The first new building to open on UW-Milwaukee’s East Side campus in 20 years, the $80 million Kenwood Interdisciplinary Research Complex provides world-class facilities and state-of-the-art equipment for research in physics, public health and other fields. Here’s a look inside the 132,000-square-foot building that is destined to be a guiding force in scientific discovery and innovation.


The basement is home to the university’s High Resolution Transmission Electron Microscopy (HRTEM) shared facility, which can examine samples down to the atomic level. Here, physicists and UW-Milwaukee collaborators from engineering, chemistry and biology study the properties of condensed matter surface samples with an eye toward the development of new nanomaterials.

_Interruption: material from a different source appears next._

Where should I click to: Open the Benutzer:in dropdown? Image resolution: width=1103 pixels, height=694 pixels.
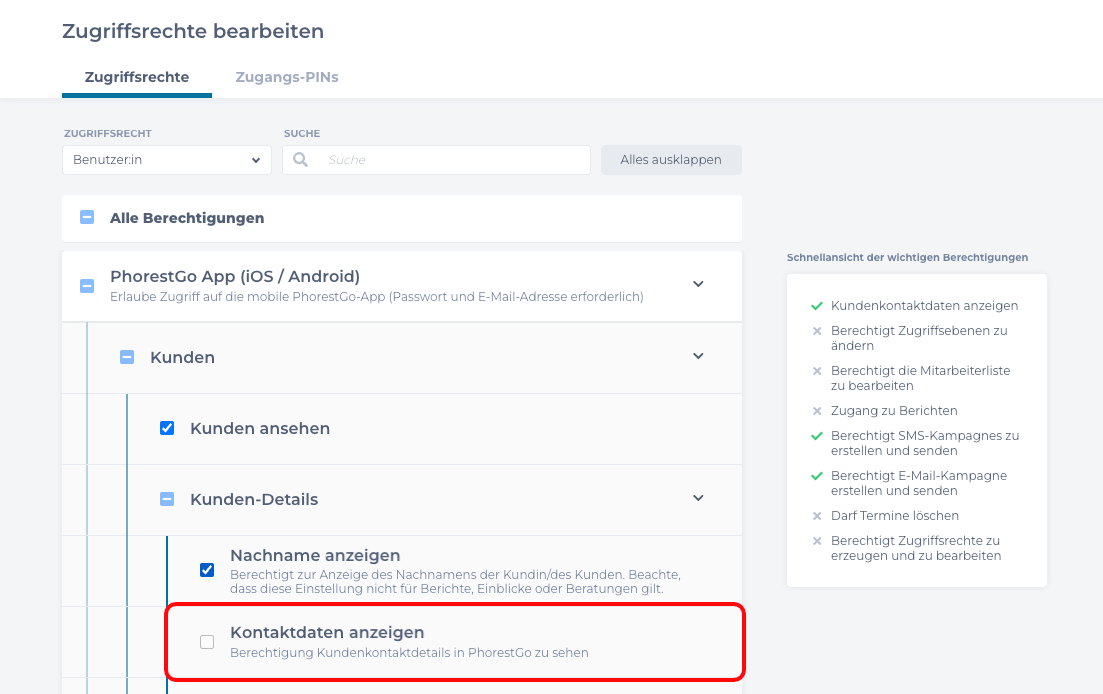166,159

The High Performance Computing Data Center, known as Mortimer, houses processors that work together to allow scientists to perform groundbreaking research in science, math, engineering, digital humanities and bioinformatics, a growing interdisciplinary field focused on analyzing and interpreting biological data.


The Department of Chemistry and Biochemistry’s Shimadzu Laboratory for Advanced Applied and Analytical Chemistry houses six new mass spectrometers and a controlled tissue culture suite. Researchers across disciplines use the facility to study issues related to water, soil, agriculture, food and beverage, materials science and health care. One primary user is the Milwaukee Institute for Drug Discovery, which conducts early-stage research and proof-of-concept studies with funding from the National Institutes of Health.

The Small Business Collaboratory, funded by the National Science Foundation’s (NSF) Partnerships for Innovation program, includes a multiphoton microscope, which stimulates electrons in a sample with two pulses of light to produce 3-D images. Imagery of proteins and antibodies could lead to breakthroughs in health care.


Physicists working under the umbrella of the NSF-funded Science and Technology Center use powerful visible and X-ray lasers, as well as synchrotron light and forced-base microscopes, to study the structures of proteins and viruses, and how they work within the human body.

Meanwhile, physicists with support from the federal departments of Energy and Defense, along with the NSF, grow unique multifunctional crystals that could revolutionize the production of batteries, data storage devices and superconductors.


Researchers in the Leonard E. Parker Center for Gravitation, Cosmology and Astrophysics are rewriting our understanding of the universe after the February 2016 announcement that they helped detect the elusive gravitational waves Albert Einstein first predicted 100 years ago. Center scientists provided the computing power and analytical tools that allowed an international group of astrophysicists to determine that a wave detected in September came from the collision of two black holes more than a billion years ago. More discoveries are likely as physicists worldwide comb through the data collected by the Laser Interferometer Gravitational-Wave Observatory, or LIGO.


Faculty members and graduate students in Environmental Health Sciences, a division of the Joseph J. Zilber School of Public Health, work to identify environmental causes of disease with a special focus on how contaminants in water and air can affect health during pregnancy and childhood.